Maior parte do elenco de “The Pale Blue Eye” é britânico. Por desleixo do mesmo ou da direção de Cooper, não faz sentido ter-se descurado o sotaque americano de praticamente todas as personagens. Sendo a qualidade do trabalho de Christian Bale, nascido no País de Gales, tão expectável quanto o nascer do Sol, tal problema não se verifica. Verifica-se, então, quando se afastam ouvidos para dialetos doutrem, nomeadamente de Lucy Boynton, Simon McBurney e Timothy Spall — os dois últimos mal resistem perante a irrelevância que lhes dá o papel. Sublinhe-se que, para irrelevância e um brutal desperdício de talento, aliás, basta referir a presença injustiçada de Charlotte Gainsbourg, conhecida por colaborar com Lars von Trier.
Felizmente, o londrino Toby Jones, com uma admirável experiência no cinema e na televisão, exibe um sotaque americano perfeitamente funcional, além de uma interpretação, como é comum, confiante e prudente.
O já mencionado Bale, mesmo repetindo a postura intimidatória que adotou em “Hostiles” (desta vez, com maior leveza), demonstra com curtos e sisudos gestos, reações e olhares o porquê de se tratar de um dos melhores atores da sua geração. A personagem é enredadora e complexa, mas não deixa de ser frustrante que não tenham sido exploradas a fundo determinadas fontes da sua tormenta pessoal, além de as respetivas virtudes serem enaltecidas por diálogos expositivos. Um método preguiçoso: aquando do rescaldo do homicídio, os capitães e coronéis leem em voz alta o currículo de Landor, na presença do próprio, com o único intuito de informar o espetador, ao invés de lhe mostrar.
A coroar o elenco está Harry Melling, que tem vindo a quebrar os limites dum talento eclético. Após encarnar Dudley Dursley, o primo insolente e mimado de Harry Potter, o ator já integrou projetos de grande renome, como o western “The Ballad of Buster Scruggs” (2018), dos Irmãos Coen, ou a minissérie “The Queen’s Gambit” (2020), criada por Scott Frank e Allan Scott. Agora, na pele dum dotado e apaixonado Edgar Allan Poe, preenche o núcleo investigativo e emocional da história, que se revela um sentido apreço, por parte de Cooper, pela obra e personalidade do escritor. Pena que Melling, face às origens virginianas de Poe, em raro ou nenhum instante adote o sotaque correto.

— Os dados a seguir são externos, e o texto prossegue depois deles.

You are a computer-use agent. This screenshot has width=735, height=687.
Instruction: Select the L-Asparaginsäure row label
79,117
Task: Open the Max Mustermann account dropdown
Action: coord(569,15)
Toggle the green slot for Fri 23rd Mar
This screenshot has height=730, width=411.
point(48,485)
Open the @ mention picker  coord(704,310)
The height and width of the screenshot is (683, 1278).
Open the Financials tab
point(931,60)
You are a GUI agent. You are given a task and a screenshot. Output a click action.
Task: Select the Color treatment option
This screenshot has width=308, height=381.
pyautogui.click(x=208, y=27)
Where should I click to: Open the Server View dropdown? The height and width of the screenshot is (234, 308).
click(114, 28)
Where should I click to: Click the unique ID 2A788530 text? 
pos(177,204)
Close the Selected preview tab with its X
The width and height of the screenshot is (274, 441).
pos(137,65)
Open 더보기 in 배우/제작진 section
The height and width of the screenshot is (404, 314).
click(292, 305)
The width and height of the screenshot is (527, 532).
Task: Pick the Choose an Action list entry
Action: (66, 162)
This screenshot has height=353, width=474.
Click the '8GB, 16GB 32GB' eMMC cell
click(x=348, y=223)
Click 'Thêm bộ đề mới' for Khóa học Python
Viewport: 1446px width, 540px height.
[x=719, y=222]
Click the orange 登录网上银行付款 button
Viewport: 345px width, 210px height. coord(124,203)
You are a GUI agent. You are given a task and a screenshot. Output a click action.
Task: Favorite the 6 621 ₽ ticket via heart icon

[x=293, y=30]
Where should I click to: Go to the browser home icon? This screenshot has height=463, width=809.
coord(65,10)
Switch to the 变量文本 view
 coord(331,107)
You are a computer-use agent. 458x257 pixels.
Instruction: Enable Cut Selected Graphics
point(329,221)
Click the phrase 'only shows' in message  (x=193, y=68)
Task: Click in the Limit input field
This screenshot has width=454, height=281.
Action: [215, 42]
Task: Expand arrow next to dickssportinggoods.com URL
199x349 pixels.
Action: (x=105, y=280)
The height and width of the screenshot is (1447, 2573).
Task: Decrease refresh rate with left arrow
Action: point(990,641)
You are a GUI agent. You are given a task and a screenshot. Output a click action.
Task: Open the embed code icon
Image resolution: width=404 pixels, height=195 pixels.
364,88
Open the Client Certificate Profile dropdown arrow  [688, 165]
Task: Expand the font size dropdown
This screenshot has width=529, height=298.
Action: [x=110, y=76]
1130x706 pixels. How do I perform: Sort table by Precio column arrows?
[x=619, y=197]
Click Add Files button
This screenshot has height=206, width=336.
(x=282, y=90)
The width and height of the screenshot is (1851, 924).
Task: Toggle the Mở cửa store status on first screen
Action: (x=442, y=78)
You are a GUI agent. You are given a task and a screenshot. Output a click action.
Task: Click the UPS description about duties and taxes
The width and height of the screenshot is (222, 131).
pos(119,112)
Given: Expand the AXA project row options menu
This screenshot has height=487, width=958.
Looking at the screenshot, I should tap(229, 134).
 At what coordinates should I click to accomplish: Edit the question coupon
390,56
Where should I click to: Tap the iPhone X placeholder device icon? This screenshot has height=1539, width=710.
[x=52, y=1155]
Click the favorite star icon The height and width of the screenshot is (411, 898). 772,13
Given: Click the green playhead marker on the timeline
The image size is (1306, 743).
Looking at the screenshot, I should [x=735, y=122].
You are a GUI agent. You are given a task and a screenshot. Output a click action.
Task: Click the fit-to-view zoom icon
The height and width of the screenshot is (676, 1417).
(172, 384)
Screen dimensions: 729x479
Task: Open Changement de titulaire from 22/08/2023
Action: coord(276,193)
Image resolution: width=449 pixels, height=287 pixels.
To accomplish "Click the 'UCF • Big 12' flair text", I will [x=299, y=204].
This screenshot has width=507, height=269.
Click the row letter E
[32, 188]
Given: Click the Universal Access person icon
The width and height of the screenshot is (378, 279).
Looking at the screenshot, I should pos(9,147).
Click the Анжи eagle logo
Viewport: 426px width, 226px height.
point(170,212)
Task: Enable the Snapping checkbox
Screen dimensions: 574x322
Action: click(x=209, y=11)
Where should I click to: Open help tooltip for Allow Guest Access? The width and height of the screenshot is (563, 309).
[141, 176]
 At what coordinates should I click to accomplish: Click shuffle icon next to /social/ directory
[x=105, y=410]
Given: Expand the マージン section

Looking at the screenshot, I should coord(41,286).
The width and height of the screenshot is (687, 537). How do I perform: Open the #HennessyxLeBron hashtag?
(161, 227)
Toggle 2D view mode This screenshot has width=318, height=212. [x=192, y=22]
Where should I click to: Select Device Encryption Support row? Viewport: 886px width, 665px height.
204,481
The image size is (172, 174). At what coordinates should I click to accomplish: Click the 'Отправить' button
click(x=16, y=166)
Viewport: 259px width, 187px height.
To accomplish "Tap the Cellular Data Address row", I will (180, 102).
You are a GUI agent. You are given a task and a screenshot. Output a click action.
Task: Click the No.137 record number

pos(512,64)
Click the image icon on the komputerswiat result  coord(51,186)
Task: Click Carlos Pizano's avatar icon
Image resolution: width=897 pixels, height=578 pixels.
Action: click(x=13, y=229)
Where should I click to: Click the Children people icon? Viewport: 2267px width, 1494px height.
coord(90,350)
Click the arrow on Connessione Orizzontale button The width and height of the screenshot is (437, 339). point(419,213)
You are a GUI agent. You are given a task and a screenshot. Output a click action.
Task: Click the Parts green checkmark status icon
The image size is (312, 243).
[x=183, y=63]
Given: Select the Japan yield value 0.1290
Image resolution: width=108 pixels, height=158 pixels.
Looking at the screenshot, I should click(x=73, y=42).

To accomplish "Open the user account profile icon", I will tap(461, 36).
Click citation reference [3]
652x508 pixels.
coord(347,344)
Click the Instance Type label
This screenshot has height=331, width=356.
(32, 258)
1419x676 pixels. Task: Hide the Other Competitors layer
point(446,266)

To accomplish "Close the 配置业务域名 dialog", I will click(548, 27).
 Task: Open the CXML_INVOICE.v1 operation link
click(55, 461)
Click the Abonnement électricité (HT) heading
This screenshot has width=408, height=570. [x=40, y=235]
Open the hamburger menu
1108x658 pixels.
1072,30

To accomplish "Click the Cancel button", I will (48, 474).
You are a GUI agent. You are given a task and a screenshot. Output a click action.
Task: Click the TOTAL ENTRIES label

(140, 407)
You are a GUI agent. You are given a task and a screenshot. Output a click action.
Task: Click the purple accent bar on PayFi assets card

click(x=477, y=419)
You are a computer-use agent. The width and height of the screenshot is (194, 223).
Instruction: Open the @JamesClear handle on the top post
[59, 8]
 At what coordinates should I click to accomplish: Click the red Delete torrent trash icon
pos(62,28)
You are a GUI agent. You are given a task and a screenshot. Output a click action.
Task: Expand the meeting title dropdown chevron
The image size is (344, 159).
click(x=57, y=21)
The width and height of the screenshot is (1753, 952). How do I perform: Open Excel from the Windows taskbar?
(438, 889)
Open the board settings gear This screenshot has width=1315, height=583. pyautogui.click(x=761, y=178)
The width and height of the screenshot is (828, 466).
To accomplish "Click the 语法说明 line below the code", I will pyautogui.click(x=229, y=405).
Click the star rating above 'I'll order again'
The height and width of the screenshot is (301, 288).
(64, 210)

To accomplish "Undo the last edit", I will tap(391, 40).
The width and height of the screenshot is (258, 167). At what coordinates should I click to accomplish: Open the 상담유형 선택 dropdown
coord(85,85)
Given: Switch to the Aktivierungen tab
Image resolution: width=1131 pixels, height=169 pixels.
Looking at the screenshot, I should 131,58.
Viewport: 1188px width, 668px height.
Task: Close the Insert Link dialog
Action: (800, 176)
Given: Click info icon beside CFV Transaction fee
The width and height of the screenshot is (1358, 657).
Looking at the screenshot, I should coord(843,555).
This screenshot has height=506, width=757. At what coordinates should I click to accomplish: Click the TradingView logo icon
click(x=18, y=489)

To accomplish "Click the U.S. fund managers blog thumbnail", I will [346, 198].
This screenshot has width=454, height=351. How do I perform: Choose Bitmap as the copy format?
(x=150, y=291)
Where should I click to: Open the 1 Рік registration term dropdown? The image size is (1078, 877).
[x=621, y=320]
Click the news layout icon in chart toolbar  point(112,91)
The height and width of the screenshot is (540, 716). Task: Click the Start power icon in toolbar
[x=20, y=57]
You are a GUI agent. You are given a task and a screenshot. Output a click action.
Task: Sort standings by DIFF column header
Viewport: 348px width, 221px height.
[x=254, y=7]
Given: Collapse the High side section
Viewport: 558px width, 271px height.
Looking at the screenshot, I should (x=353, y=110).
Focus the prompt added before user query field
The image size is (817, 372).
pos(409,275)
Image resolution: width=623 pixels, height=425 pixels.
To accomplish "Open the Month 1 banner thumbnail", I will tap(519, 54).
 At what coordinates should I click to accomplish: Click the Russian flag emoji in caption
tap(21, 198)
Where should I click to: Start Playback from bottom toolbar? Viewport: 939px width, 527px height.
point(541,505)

Sobre o mistério propriamente dito, como se a premissa não bastasse, é prevista a atuação violenta de forças sinistras e do oculto, potenciando uma ficção que poderia muito bem ter inspirado o trabalho dum jovem Edgar Allan. Colado a defeitos familiares da estrutura de “quem matou quem?”, o filme depende de algumas conveniências e coincidências, que poderão, apesar de tudo, ser relativizadas conforme o visionamento de cada espetador.
Subjacente a contornos narrativos questionáveis e um ritmo algo moroso, o filme dispõe da fotografia gelada e austera do japonês Masanobu Takayanagi, que domina a iluminação de cenas interiores e noturnas e desenha enquadramentos que deixariam John Ford orgulhoso. Por sua vez, a sublime banda sonora do canadiano Howard Shore, conhecido por “The Silence of the Lambs” (1991) e pela trilogia “The Lord of the Rings” (2001-2003), eleva a carga dramática de diversas cenas, de tão melodiosa como arrepiante.
Distante do apogeu de Scott Cooper, “The Pale Blue Eye” pode orgulhar-se de numerar mais acertos do que erros. É uma obra intensa e empenhada, que alude à natureza de crimes horrendos por decifrar e à relação do ser humano com a própria escassez e com quem a Morte lhe roubara.